While the spicy, leggy bodies of locusts; the crusty, french-fried caterpillars; or bursting, buttery ant eggs may be an acquired taste, insect cuisine is winning converts in a variety of ways.

Consider locusts, covered in chocolate or sweet sauce, and worms, in Jell-O or clear, hard candy. Invented by biologist Juan Garcia Oviedo, they have been a big hit in test groups over the last decade.

"The kids love them," Garcia Oviedo said of the clear candy with the bug inside. "They tend to eat the candy to get at the bug to see if it's real. Once they find out it's real, they keep on eating anyway."

Seventeen-year-old student Ariel Elurdoy, waiting for a 65-cent taco at a Mexico City street stand, said he would happily try bug food. He, like many Mexicans, has eaten grasshoppers and would be willing to try the rest of the insect and worm kingdom.

"People should be open to trying these things," Elurdoy said. "They're good."

Long a food source in Oaxaca, the bug movement is spreading. Farmers on the outskirts of Mexico City were spending large amounts of money on pesticides to kill grasshoppers, Garcia Oviedo said, until they found they could get more money for the edible bugs than for their crops.

"Now, these farmers are planting a cheap kind of corn, just to serve as a trap to catch grasshoppers," he noted. "They've seen that it's better to have a crop with pests."

While the ideas have made it to market studies and consumer testing, they still require seed money.

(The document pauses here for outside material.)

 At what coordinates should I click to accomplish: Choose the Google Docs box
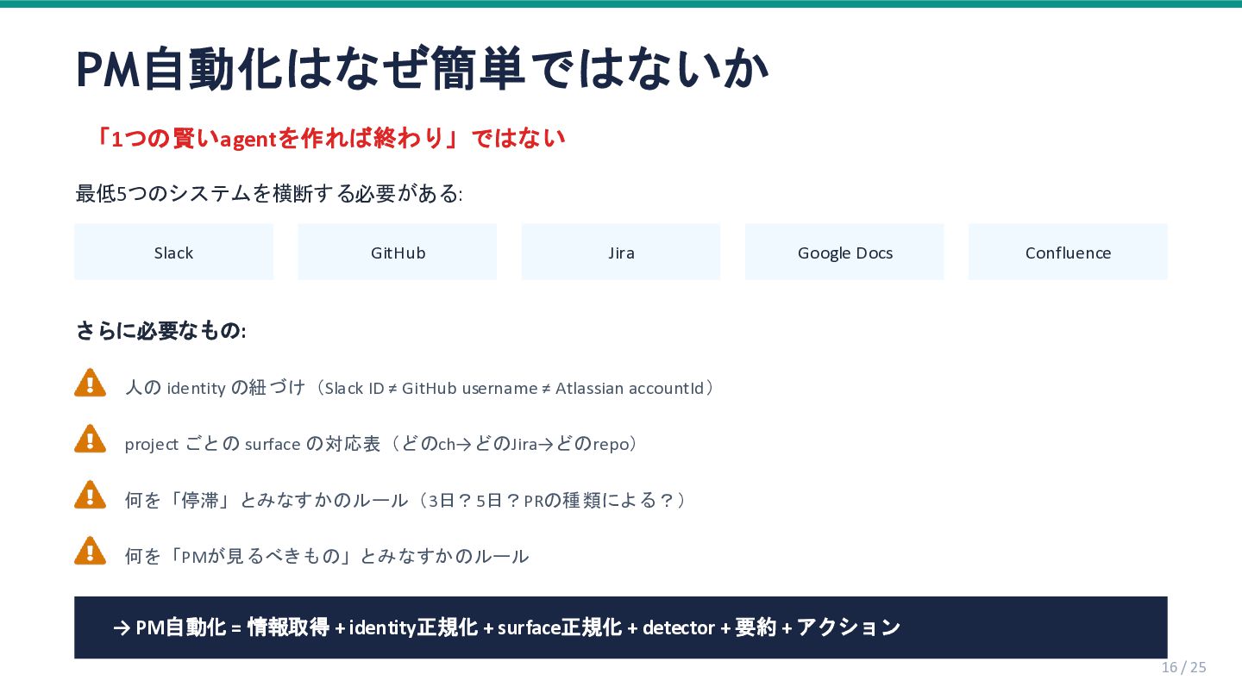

Garcia says he has interest from foreign investors, but has been hamstrung by Mexican food-safety standards that treat insect content as contamination — rather than a potential main ingredient.

Officials at Mexico's Agriculture Department say insect consumption falls outside regulations because it's a traditional, noncommercial food product.

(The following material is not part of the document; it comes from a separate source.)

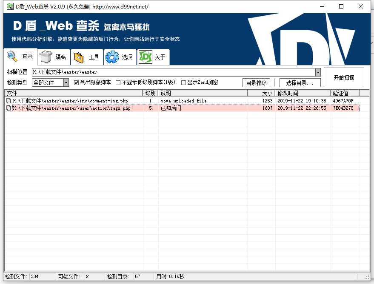Click the 开始扫描 button

pos(344,77)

Researchers note that in Aztec times, pest control was accomplished largely by eating bugs rather than spraying them.

"This could be a cheap food source, while allowing the farmers to take care of their land and avoid biotech crops and pesticides" aimed at eradicating bugs, says business administration professor Idolina Velazquez.

One of her students has already recruited farmers in Tlaxcala state, just east of Mexico City, to raise popular maguey worms year-round. This wrinkly, red-and-white worm — really a caterpillar — is the kind sometimes found in a bottle of mescal.

Increased availability would improve the market for the sought-after worms — fried and sold with butter and garlic for as much as $40 a dozen at some upscale Mexican restaurants, about 15 times the price paid to those who gather them.

And in some villages in southern Mexico, bug "contamination" is hardly accidental: A few ground-up insects are added to hot chile salsa in villages as a nutritional boost.

Dr. Hector Bourges of Mexico's National Nutrition Institute said eating insects was a "sort of return to the distant past" — our primate ancestors probably ate them. But he doubts bugs alone could make a big difference in diets of malnourished people.

Even so, Garcia Oviedo hopes to produce more modern, "mixed-bug" products, like grinding up grasshoppers into hot dogs, or enriching tortillas with high-protein bug larvae powder.

"It's just like eating a regular hot dog," he says, "but with five or six times the nutritional value."